» Problem description
Repeat the records exactly, minus the pictures.

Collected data
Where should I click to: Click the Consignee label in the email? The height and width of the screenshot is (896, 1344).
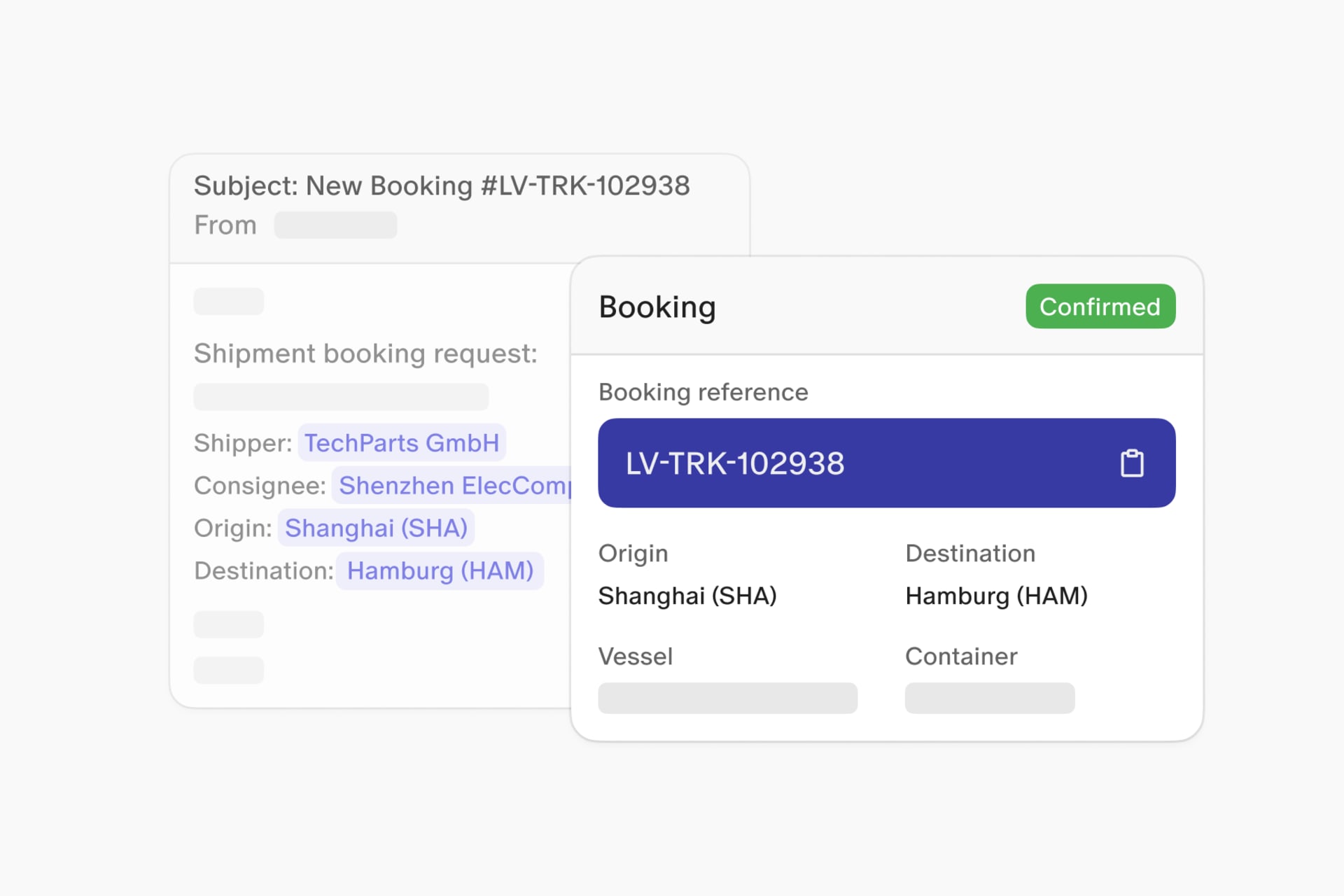[x=260, y=486]
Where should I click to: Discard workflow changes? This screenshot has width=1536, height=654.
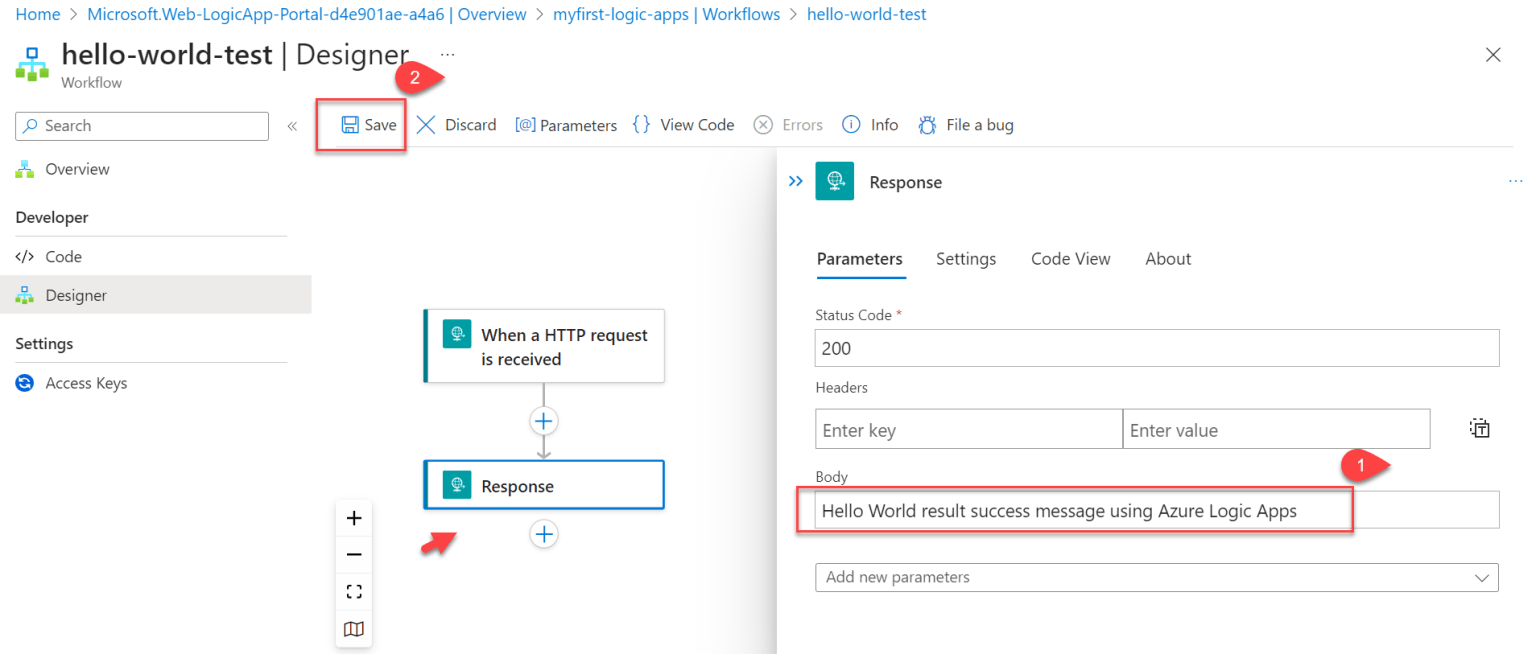click(456, 124)
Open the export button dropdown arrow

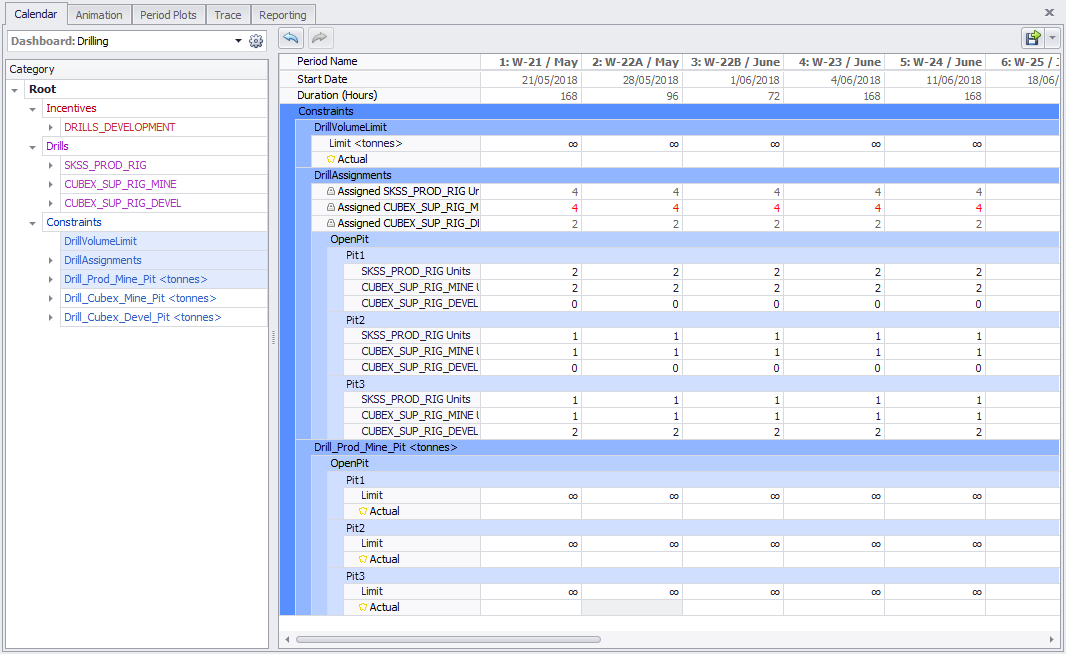click(1053, 38)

» Written reply
Where should I click to: Click the Consignee label in the email? The height and width of the screenshot is (896, 1344).
[x=260, y=486]
Where should I click to: Discard workflow changes? This screenshot has width=1536, height=654.
click(456, 124)
Open the export button dropdown arrow

click(1053, 38)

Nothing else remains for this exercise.